▶ _Text segment_:
BEGIN
Add keep alive to the embedding model config
Validations
- [X] I believe this is a way to improve. I'll try to join the Continue Discord for questions
- [X] I'm not able to find an open issue that requests the same enhancement
Problem
The other model configurations allow to set the keep alive (that's really useful with Ollama) and so it would be nice to have that on the embedding model as well.
Solution
Add the keepAlive config under the embed model config
I don't know at all if it's relevant for you as I don't know your use case. But for anyone in my case: I wanted to prevent the embedding model to unload my Big LLM every time (takes my whole gpu 95%) So, here is a simple workaround:
- set the OLLAMA_KEEP_ALIVE env var to -1 //GLOBAL SETTING FOR ALL MODELS
- set num_gpu to 0 in the Ollama modelfile for the embedding model
That way:
- the embedding model stays always loaded in RAM (which isn't really impactful as they are generally very light)
- the Big model stays loaded in VRAM :)
https://github.com/ollama/ollama/blob/main/docs/faq.md#how-do-i-keep-a-model-loaded-in-memory-or-make-it-unload-immediately
Ok, deleting my comment as it's not relevant as I see ollama doesn't actually load the embedding models into the gpu! Even if you put num_gpu 10 or so. So my comment was confusing!
@blakkd thank you anyway. I didn't know that. My usecase is that I want to free the ram back on my m3 mac while the model isn't running. Even thought the models aren't that big, still would be nice to have the mem for other applications without having to close vscode/whatever is using continue
Oh I see. But then why you want to set the keep_alive? It's meant do exactly the opposite :thinking: However, maybe setting a duration value < 5min (from last inference) instead could help you. Default is 5min.
Yes, that's what I want. Set it to 60s, which is reasonable time between file saves while editing and enough to know that I'm no longer coding.
(Just to inform it seems the fact ollama wasn't able to loade the embedding models on the GPU was a bug. I don't face it anymore on 0.3.8. I think I was on 0.3.6 before.)
END
Dataset entries
BEGIN
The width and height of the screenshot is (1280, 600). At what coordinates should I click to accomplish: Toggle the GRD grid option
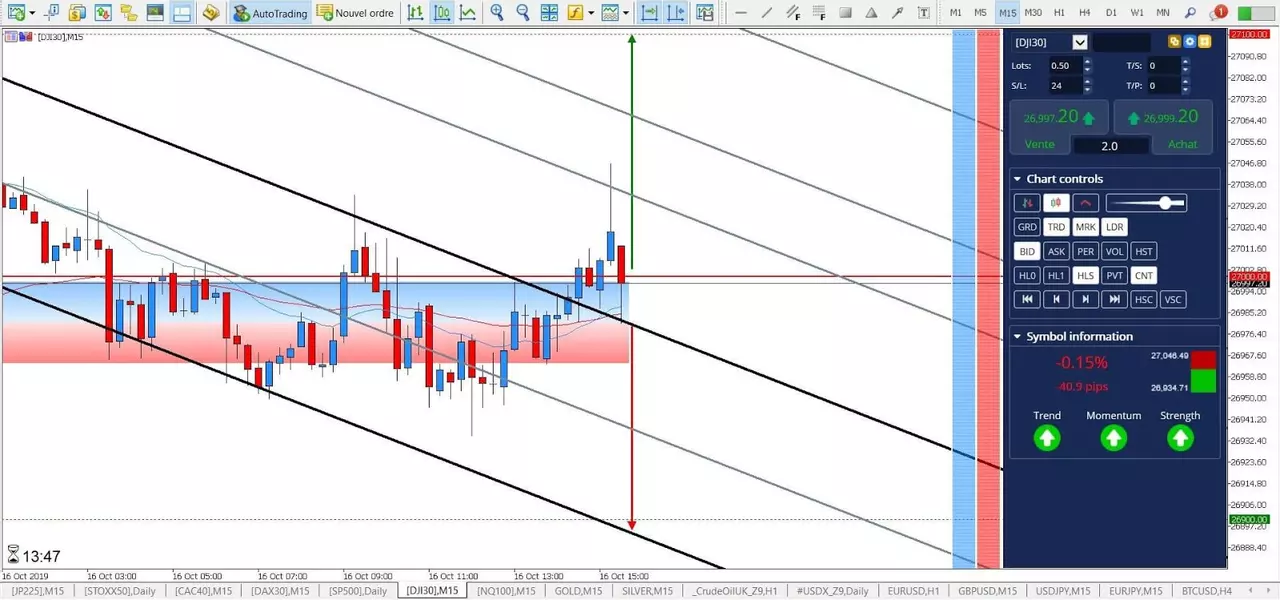tap(1026, 227)
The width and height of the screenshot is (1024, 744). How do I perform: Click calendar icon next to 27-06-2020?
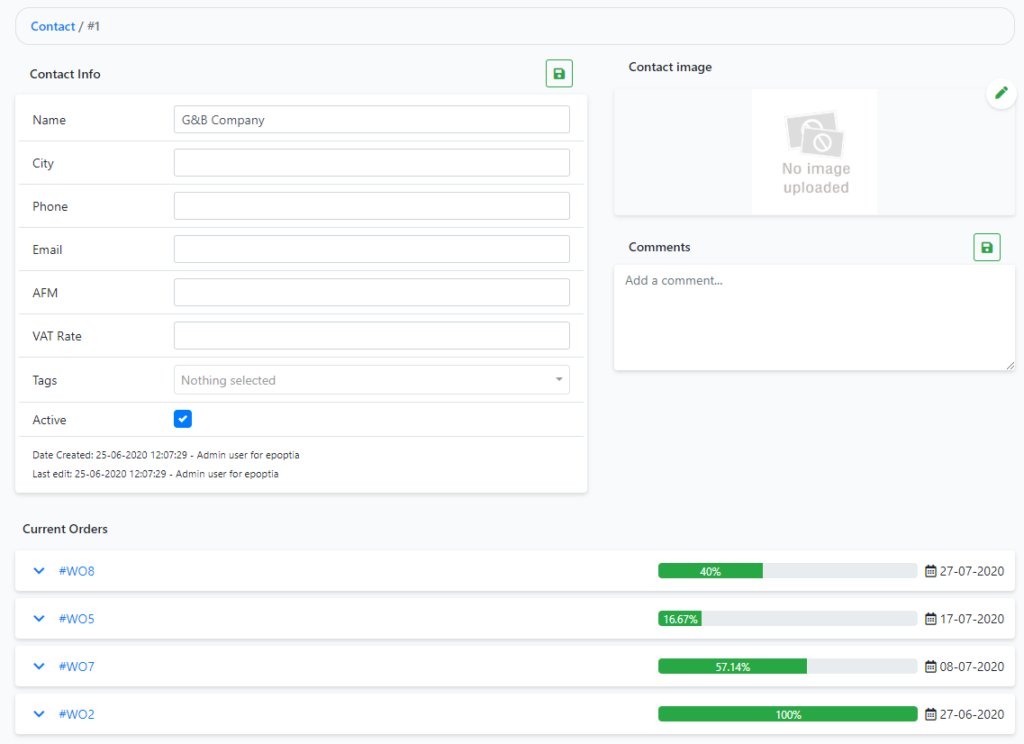[931, 715]
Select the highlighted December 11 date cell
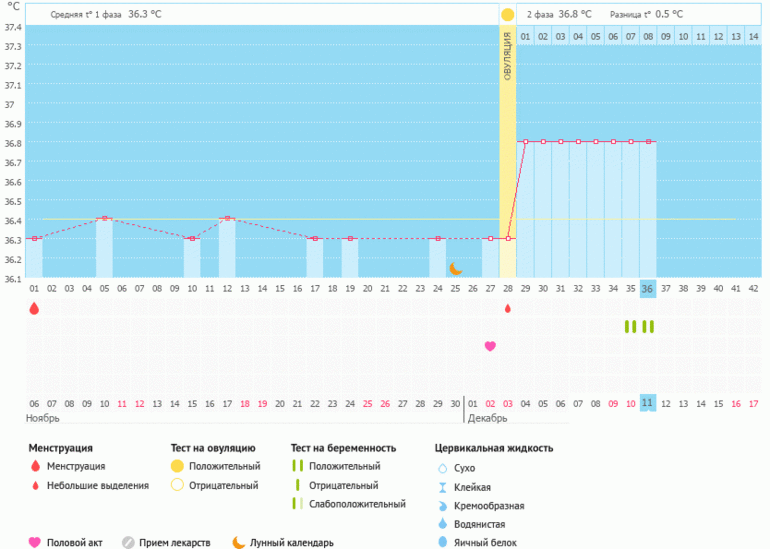The width and height of the screenshot is (770, 549). 648,402
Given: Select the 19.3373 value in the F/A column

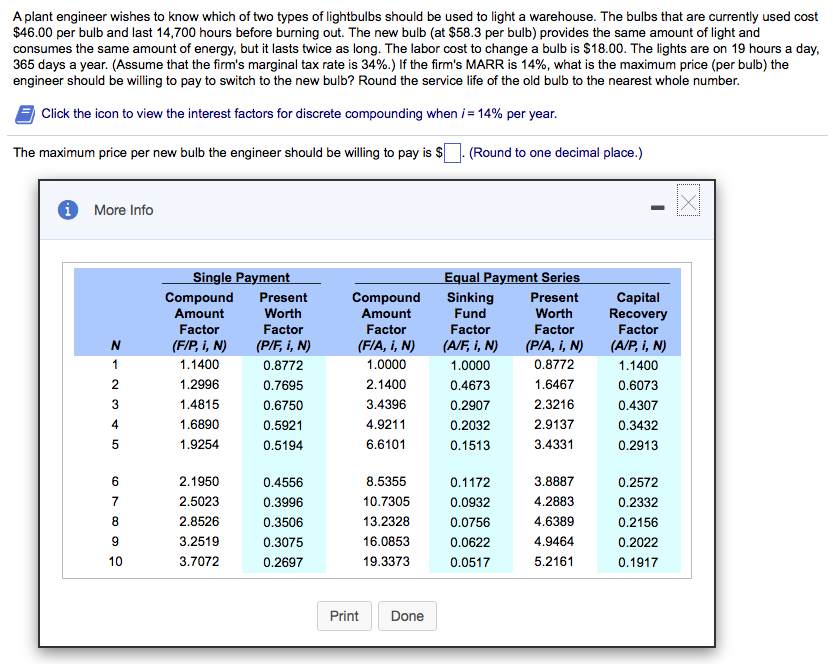Looking at the screenshot, I should click(x=386, y=562).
END
▶ _What the task requires_: Write the next part of the thread about adding a keep alive setting to the embedding model config, starting right after its last comment. These entries were drawn from a separate source.

▶ _Task result_:
This issue hasn't been updated in 90 days and will be closed after an additional 10 days without activity. If it's still important, please leave a comment and share any new information that would help us address the issue.
This still relevant
Hey @johnnyasantoss could you show how are you using keep alive?
models:
- name: Quen3 14b
provider: ollama
model: quen3:14b
apiBase: ....
defaultCompletionOptions:
keepAlive: 600 # (10 minutes)
This is what I am using and doing ollama ps I still get 30 minutes.
Thanks!
could you show how are you using keep alive?
yes, it's the completionOptions setting in the ~/.continue/config.json.
"completionOptions": {
"keepAlive": 120
}
Hey @johnnyasantoss do you by any change kown, what the filename would be for windows?
Thanks!
Hey @johnnyasantoss do you by any change kown, what the filename would be for windows?
Idk, but it's probably in %APPDATA%
This issue hasn't been updated in 90 days and will be closed after an additional 10 days without activity. If it's still important, please leave a comment and share any new information that would help us address the issue.
This issue was closed because it wasn't updated for 10 days after being marked stale. If it's still important, please reopen + comment and we'll gladly take another look!